By Negmatullo Mirsaidov

Worshippers leave a mosque in Khujand after afternoon prayers May 13. [Negmatullo Mirsaidov]

Worshippers leave a mosque in Khujand after afternoon prayers May 13. [Negmatullo Mirsaidov]

KHUJAND, Tajikistan -- Scholars in Tajikistan are calling on imams to take a more active role in fighting extremism.

The message comes as authorities concede that about 1,200 Tajiks have joined insurgents abroad in countries like Iraq and Syria. More than 300 of those Tajiks are thought dead.

Clerics should pay attention to their congregations' moods and help solve personal problems that unaddressed can lead to radicalisation, according to observers like Dushanbe theologian Saidakhmad Kalandarov.

"Radical views don't spring up out of nowhere," he said at a May 11 anti-extremism seminar in Khujand. "People can become radicalised ... if years go by and their problems go unsolved.
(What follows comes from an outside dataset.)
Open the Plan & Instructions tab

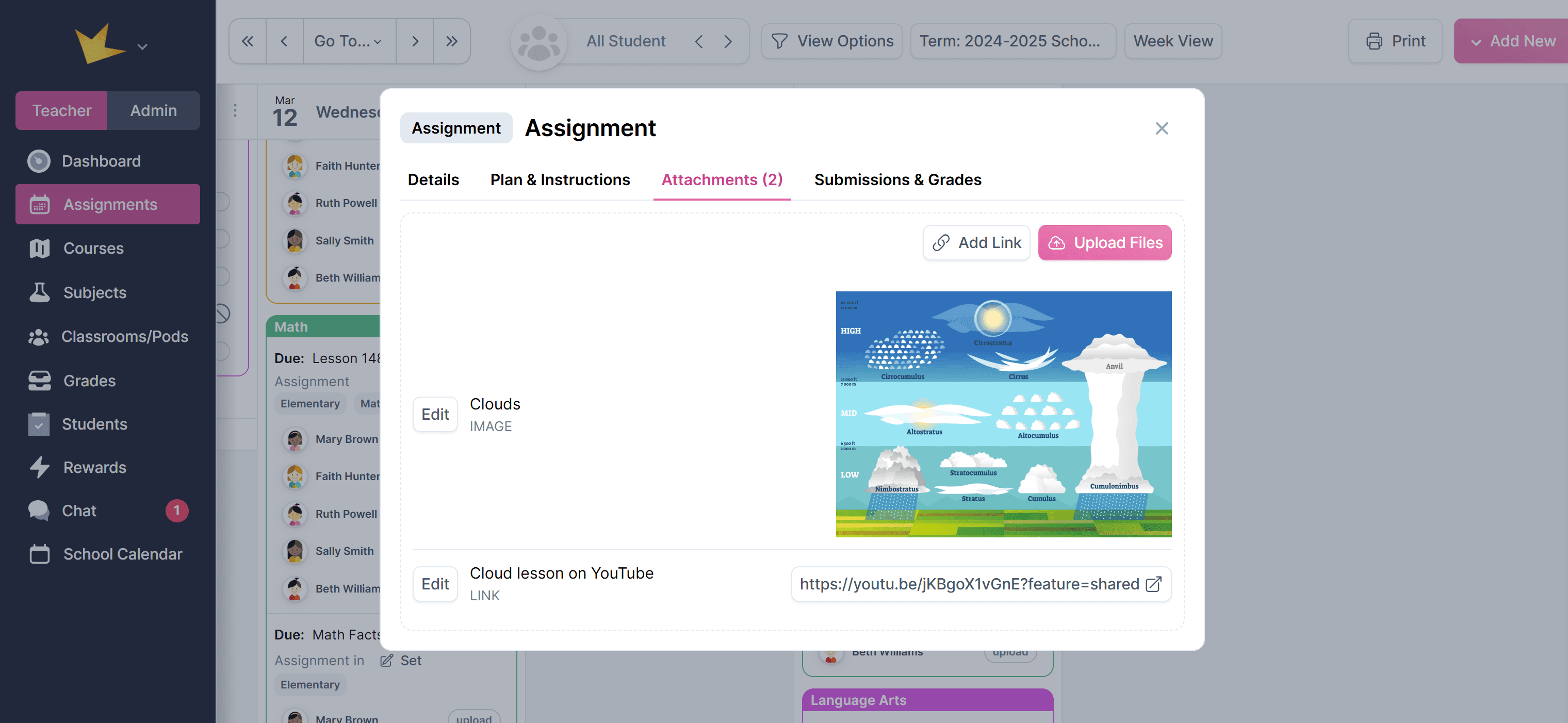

It's important to listen to them."

Imam-khatibs from Sughd Province May 11 in Khujand participate in a one-day seminar on fighting radicalism. [Negmatullo Mirsaidov]

Imam-khatibs from Sughd Province May 11 in Khujand participate in a one-day seminar on fighting radicalism. [Negmatullo Mirsaidov]
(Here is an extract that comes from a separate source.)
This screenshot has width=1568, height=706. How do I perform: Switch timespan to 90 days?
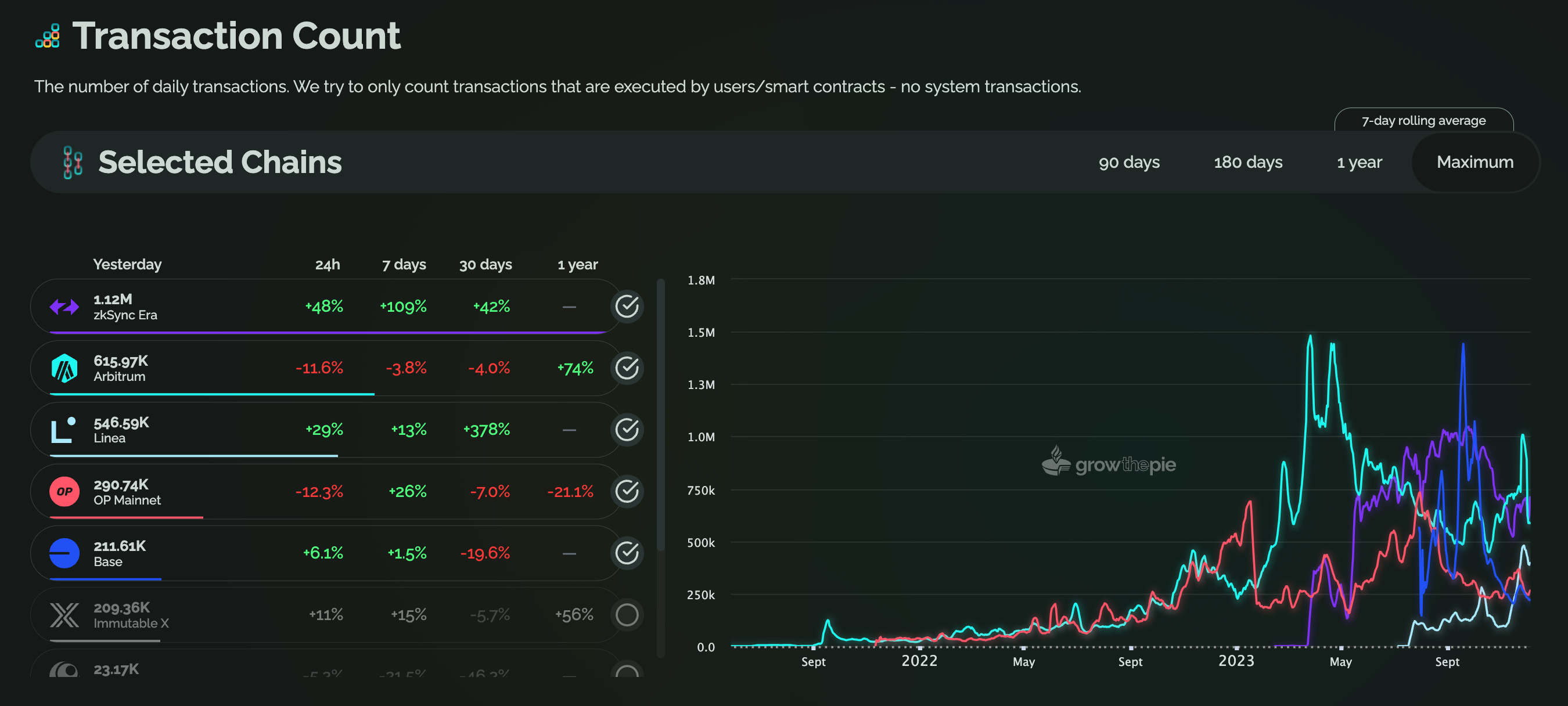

Kalandarov spoke at a seminar called "Raising Society's Potential for Fighting Radicalism in Tajikistan" which the London-based Institute for War and Peace Reporting (IWPR) and the Centre for Islamic Studies under the President of Tajikistan (CISPT) organised. Twenty-five imam-khatibs from Sughd Province participated.

Information vacuum

Other trainers spoke up about Tajik imams' perceived reticence.

"You virtually never hear [Tajik clerics] on radio, TV or the internet," Lola Olimova, the IWPR co-ordinator of the seminar, told the attendees. "Youth who can't find answers to questions that concern them go online."
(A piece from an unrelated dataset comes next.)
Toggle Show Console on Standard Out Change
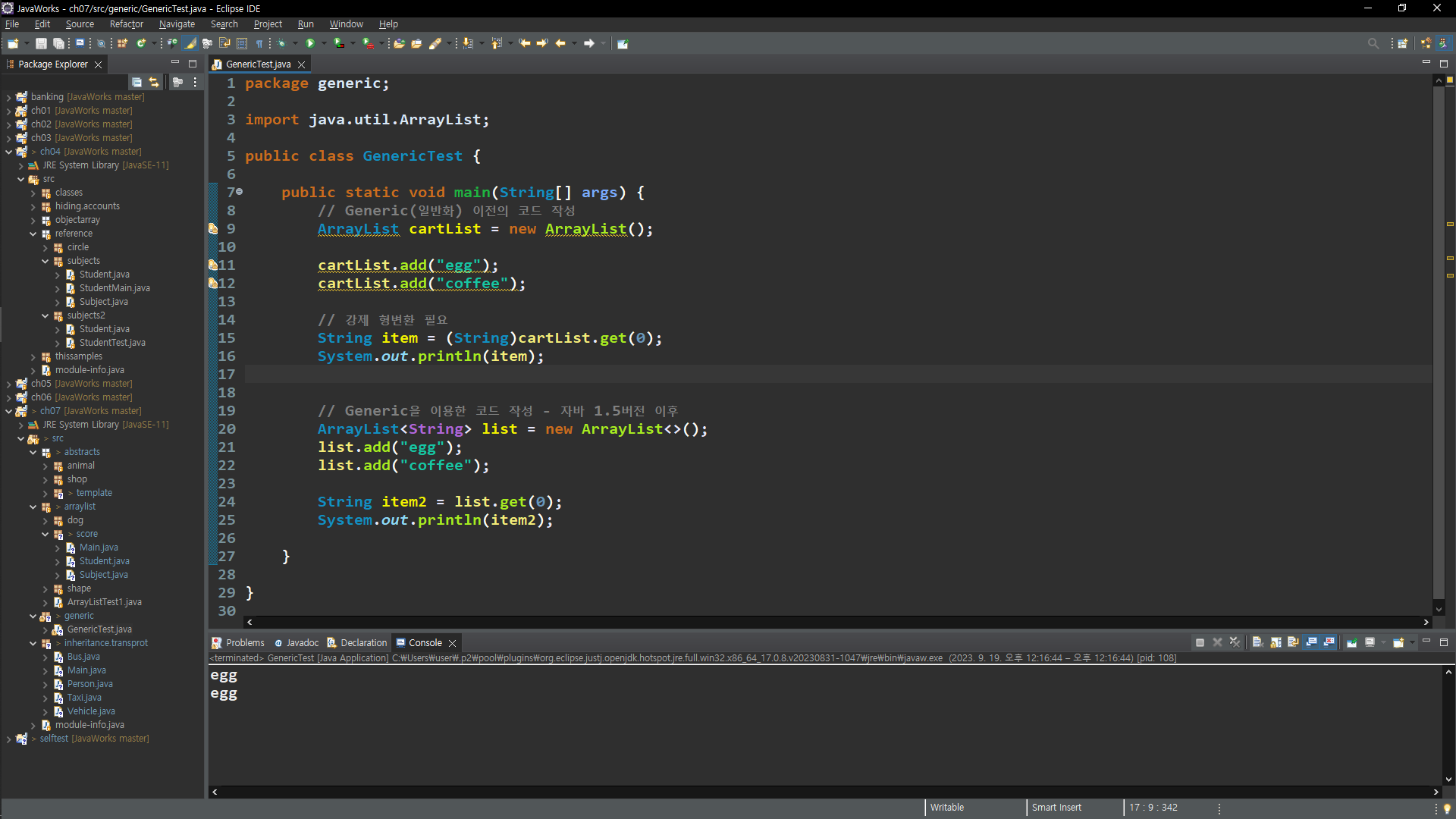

Extremists take advantage of the information vacuum that clerics create, she warned.

"Your voice could have brought back dozens of boys and girls who went to Syria and Iraq," she added in her speech.

Most such radicalised Tajiks fell victim to recruiting on social networks, Makhrambek Makhrambekov, executive secretary of the CISPT, told Caravanserai.

Such recruiters "exploit our inactivity", he said. "They try to persuade our youth that their version of Islam is the right one ... Everything is subordinated to their purely political goals."

The internet is full of extremist sites, warned Faizullo Barotov, director of the CISPT.

"Experts at the [CISPT] identified more than 80 websites with extremist materials in the past year," he told Caravanserai. "The majority of them regularly talk about creating a 'caliphate' ... We're doing almost nothing against this ideology."

The clergy has plenty of ways to draw on the Koran and on hadiths to refute extremist doctrine, he said.

"Only purposeful efforts to raise the level of religious and secular education can succeed," said Barotov.

Knowledge as weapon

Knowledge is the best weapon against extremism, said Mirmukhammad Mirov, imam-khatib of a large mosque in Bobojon Ghafurov District.

"The chance of anyone with adequate legal and religious knowledge falling for extremist ideology decreases by many times," he told Caravanserai.

Co-ordination of leading clerics and of government can help defeat extremist recruitment, Saidnozim Saidikromov, imam-khatib of the Bobo Khoji mosque in Khujand, told Caravanserai.

"The government in Khujand [late last year] put 37 smaller mosques under the control of five larger mosques," he said. "We devised a plan with the city government."

The plan so far has succeeded, he said. "During the first three months of this year, we didn't record a single instance of a youth [in Khujand] joining an extremist organisation."